Two Calebs, same Jesus

It tells of One whose loving heart
Can feel my deepest woe;
Who in each sorrow bears
A part that none can bear below.
Oh, how I love Jesus!
Oh, how I love Jesus!
Oh, how I love Jesus!
Because He first loved me.

~ O, How I Love Jesus, by Frederick Whitfield, 1855 ~

Sometimes there is something awesome and even frightening about how swiftly, powerfully inexorable the march of time is. Occasionally, I would swear that I can feel the wind as the world turns, and day turns to night and back again. That constant marching of time carries us further away from things we've lost - health and loved ones, yet closer to them with each passing moment as we dance toward death and reunion in heaven.
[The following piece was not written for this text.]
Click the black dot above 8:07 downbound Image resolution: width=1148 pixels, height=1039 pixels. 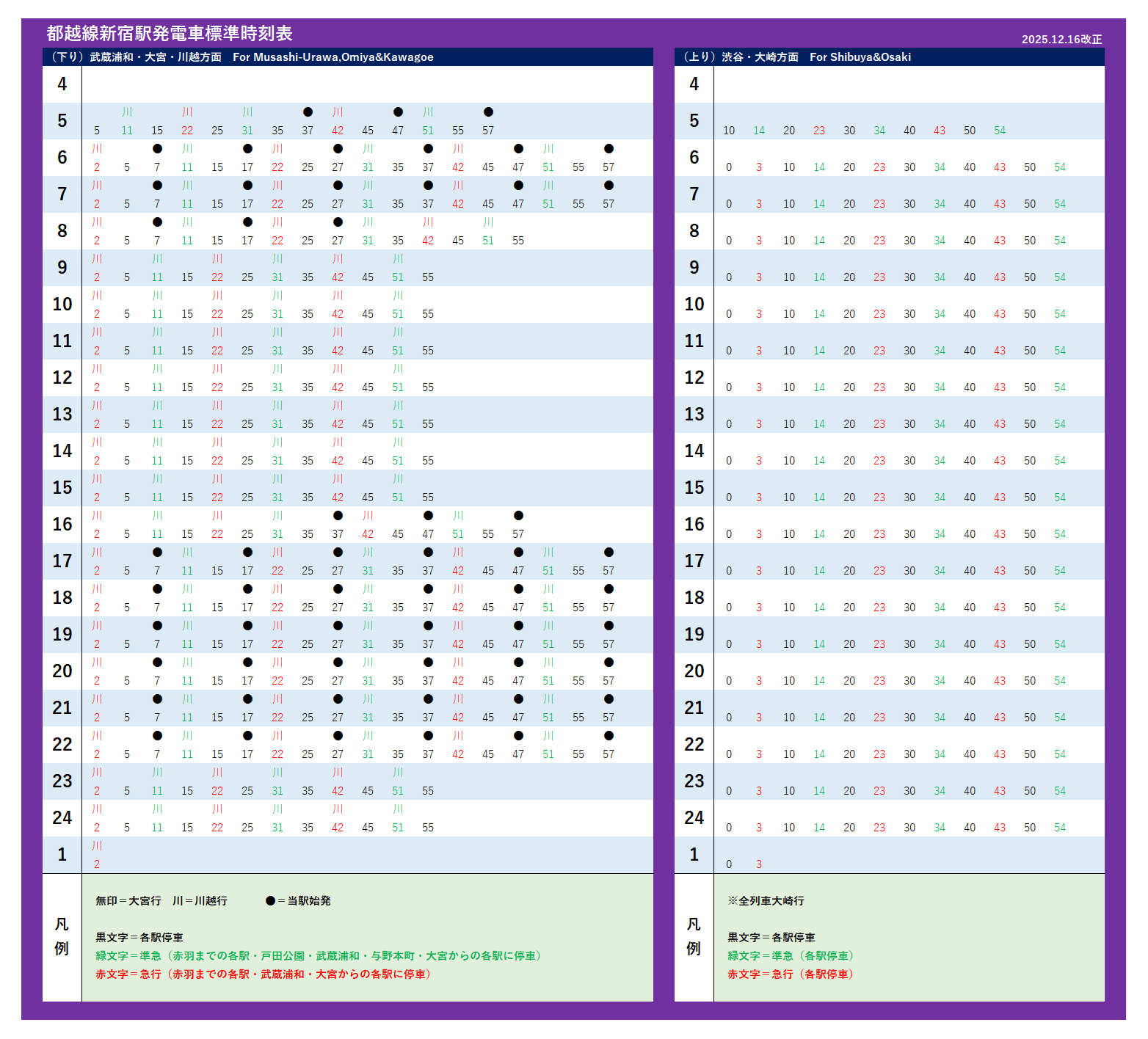tap(157, 222)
As I sang my children to sleep for their naps today, a haunting memory flooded over me. Another little Caleb...a different place and a different time...and a mother's plaintively sweet and unapologetic voice as she sang him to sleep with his favorite song about Jesus. As my children came, one after another, I continued to ponder this scene, and wonder how it was that she taught him to love that song so much. In the past week, it has happened to me. My own Caleb begs for a favorite sweet song about Jesus, every time he lays his head down. He sings along in his little tenor, the words coming a millisecond after they leave my lips, a call-and-response of mother-heart and son-joy drifting upwards to Jesus' throne every night and every naptime.
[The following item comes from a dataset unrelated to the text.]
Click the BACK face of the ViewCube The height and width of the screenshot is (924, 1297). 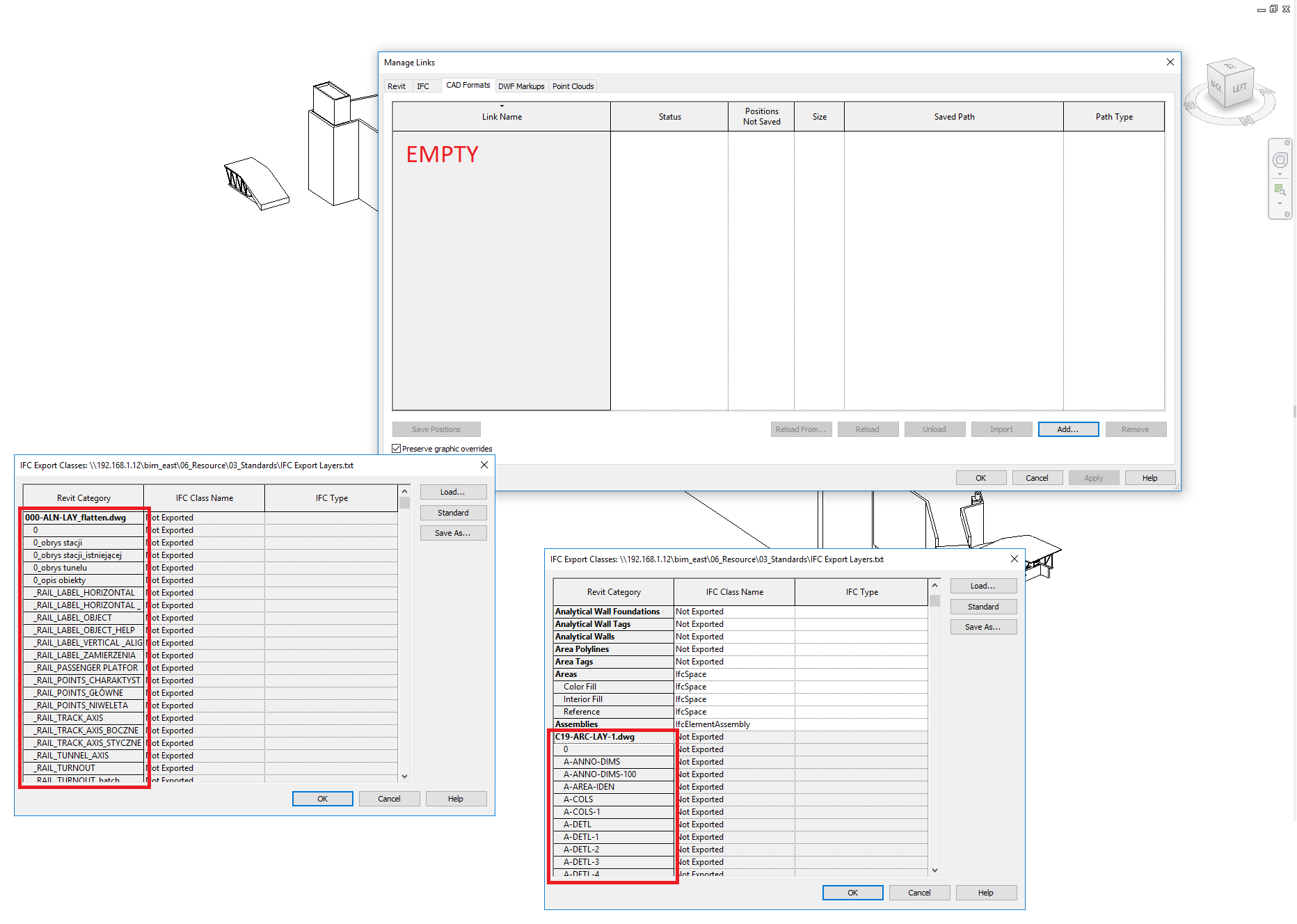pyautogui.click(x=1215, y=86)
The words of the third verse tug my heart strings every time I sing them. Truth shouts out from these lines: One whose loving heart can feel my deepest woe; who in each sorrow bears a part that none can bear below. As the trials and losses and limitations have piled on in the past 2 years, I have often walked a lonely path that no one can truly share with me. People have joined me on that path at times: my friend Amy whose own daughter suffers seizures and limitations much more severe than Amelia's; my friend Heather who walked the cancer road with me for a time; my mother, as she shares a deep understanding of my response to loss and the loss of my baby. But there are much longer stretches were it is just me and Jesus. How comforting to know that He feels my deepest woe! He is so much more than a sympathetic listener or a serving friend (not to belittle the gifts of sympathetic listeners or serving friends!). He is right there in my heart, feeling the break and bathing it in his own tears; the Spirit himself intercedes for us with groanings too deep for words (Romans 8:26b).
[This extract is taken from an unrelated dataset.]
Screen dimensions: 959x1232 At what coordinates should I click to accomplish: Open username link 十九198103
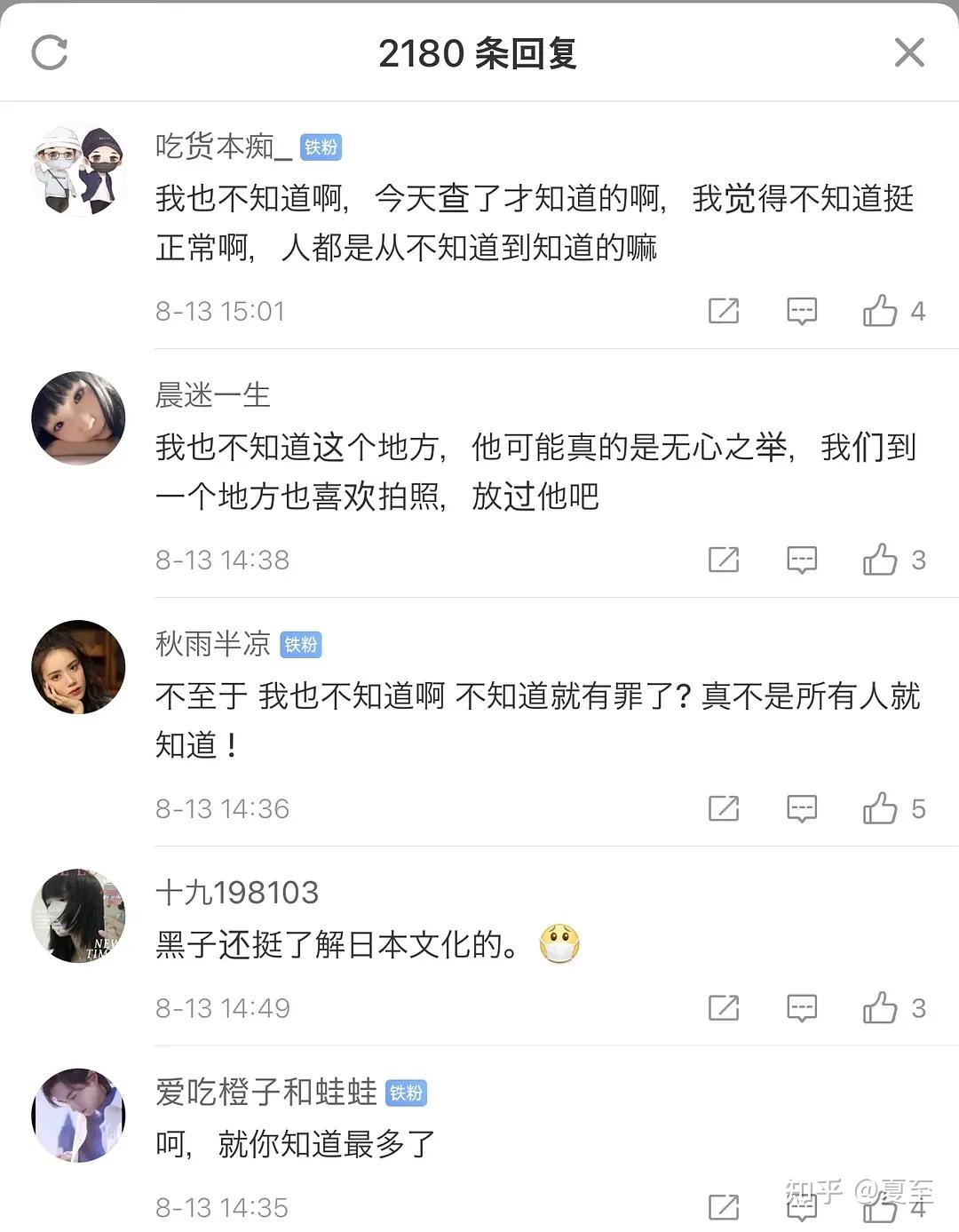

What is is less than what was, and that brings grief. The last few days have been happiness interlaced with sorrow, the sorrow threads woven in by the loss of that babe, the loss of freedom, the loss of many things that could have been great joy, the loss of security and naïveté. I imagine myself, in brief moments, heavy and full with the last month of pregnancy, unpacking cloth diapers instead of sending them off to be of use to someone else. I imagine myself without cancer, without fatigue and sudden calcium deficiency and the horrible muscle tetany it brings with it. I imagine myself back to a different body and soul and mind like they were when my first children were born, and cares were so distant and ambiguous and out-of-focus. It is not where I am today. I am grateful for the consequent lessons the suffering has brought. I am thankful that others have submitted to their suffering. It is as if Amy is standing before me, when I sit on the bed singing at bedtime, holding out a vignette of unfettered beauty and fragrant warmth - the vignettes she created by bowing to Jesus-Lord instead of thrashing before Him. The vignette she wrought by allowing her wordless lament be mouthed by the Spirit, who groaned for her with pleading too deep for words. May I be a similar instrument through these days of suffering, and hold out a gift built of faith and obedience to some young mother in the future.

An exercise in what might have been:
capturing loss via double exposure through tears.